> [Job]
Could you print the records starting at the line containing "Click the external" and ending at the line containing "1258x635 pixels. pyautogui.click(x=829, y=64)", copied exactly?

> [Supplied data]
┏━━

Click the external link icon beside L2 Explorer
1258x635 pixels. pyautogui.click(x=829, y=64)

┗━━
┏━━

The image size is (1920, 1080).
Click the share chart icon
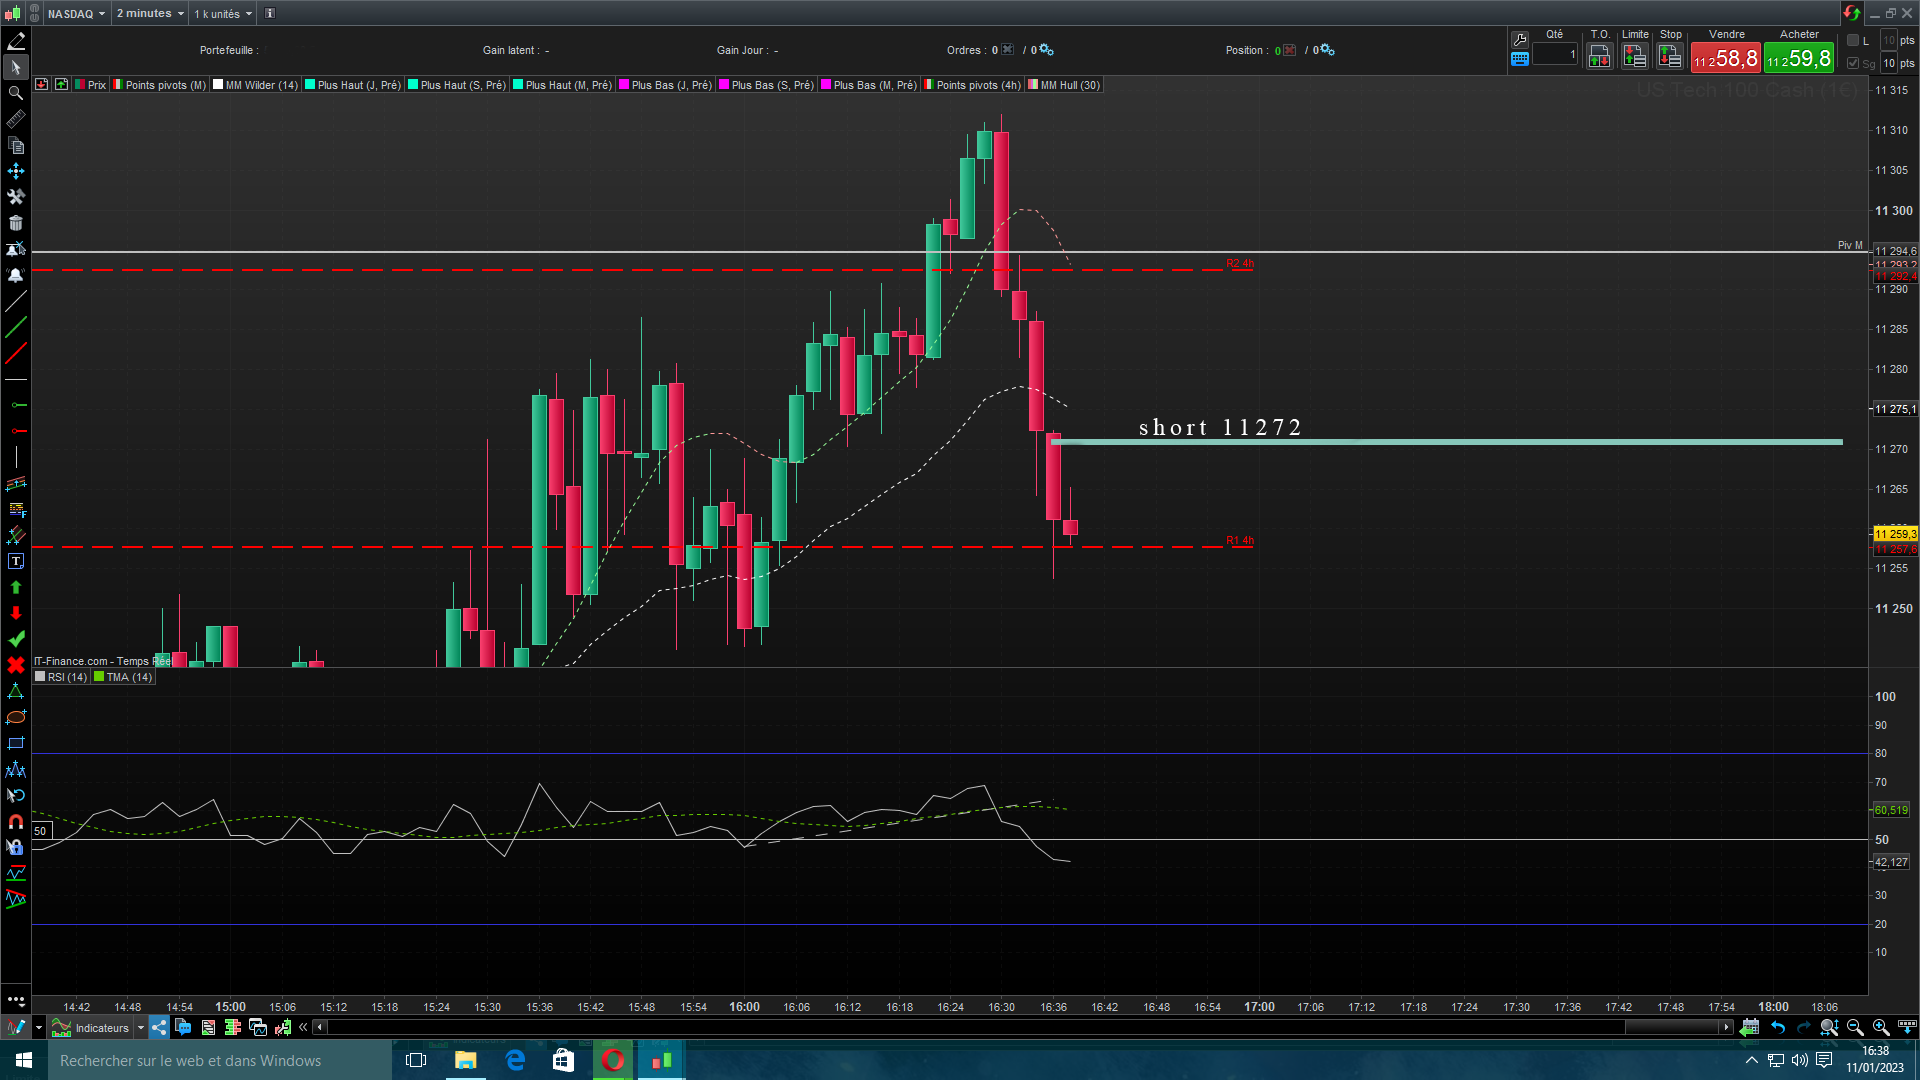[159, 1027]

┗━━
┏━━

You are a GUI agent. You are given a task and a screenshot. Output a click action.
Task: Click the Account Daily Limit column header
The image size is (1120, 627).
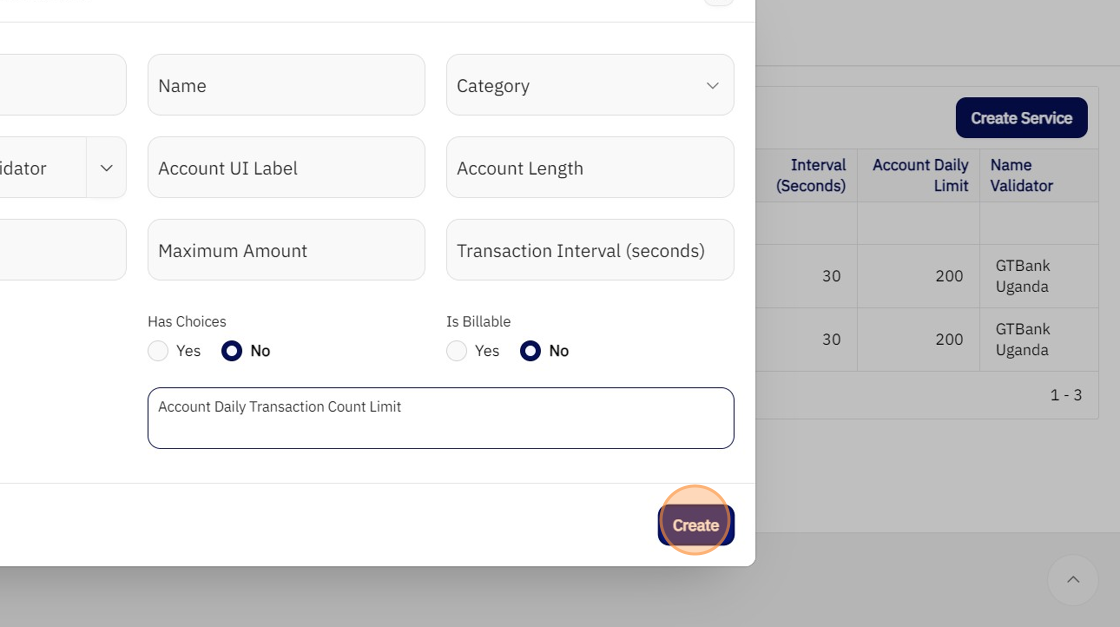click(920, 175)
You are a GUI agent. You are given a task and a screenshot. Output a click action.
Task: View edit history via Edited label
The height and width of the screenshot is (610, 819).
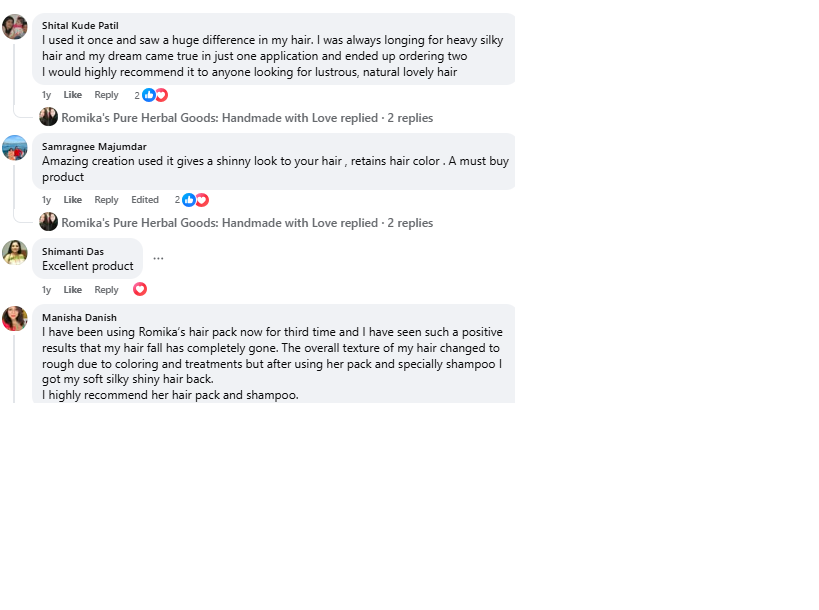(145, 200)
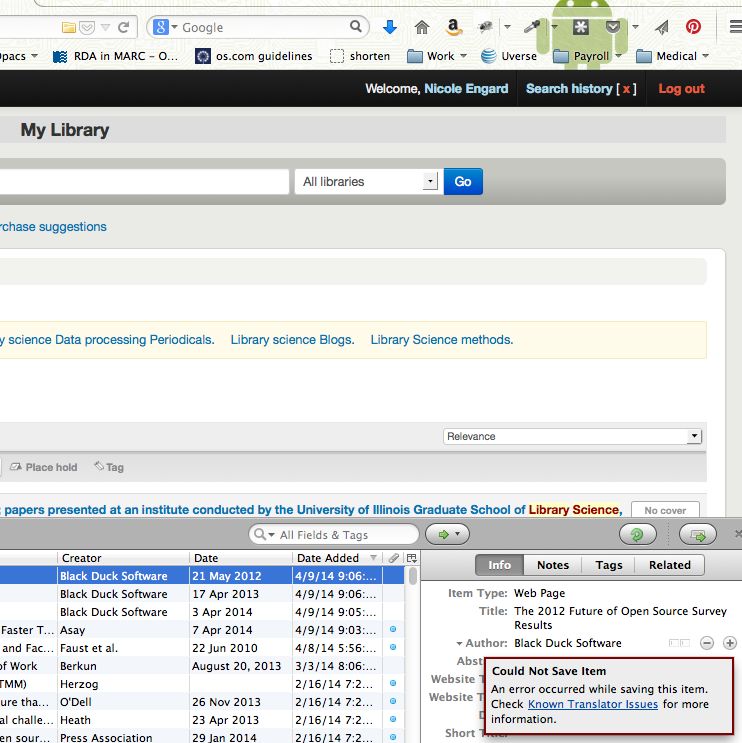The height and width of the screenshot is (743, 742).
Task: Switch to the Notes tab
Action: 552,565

┗━━

> [Reply]
Click the external link icon beside L2 Explorer
1258x635 pixels. pyautogui.click(x=829, y=64)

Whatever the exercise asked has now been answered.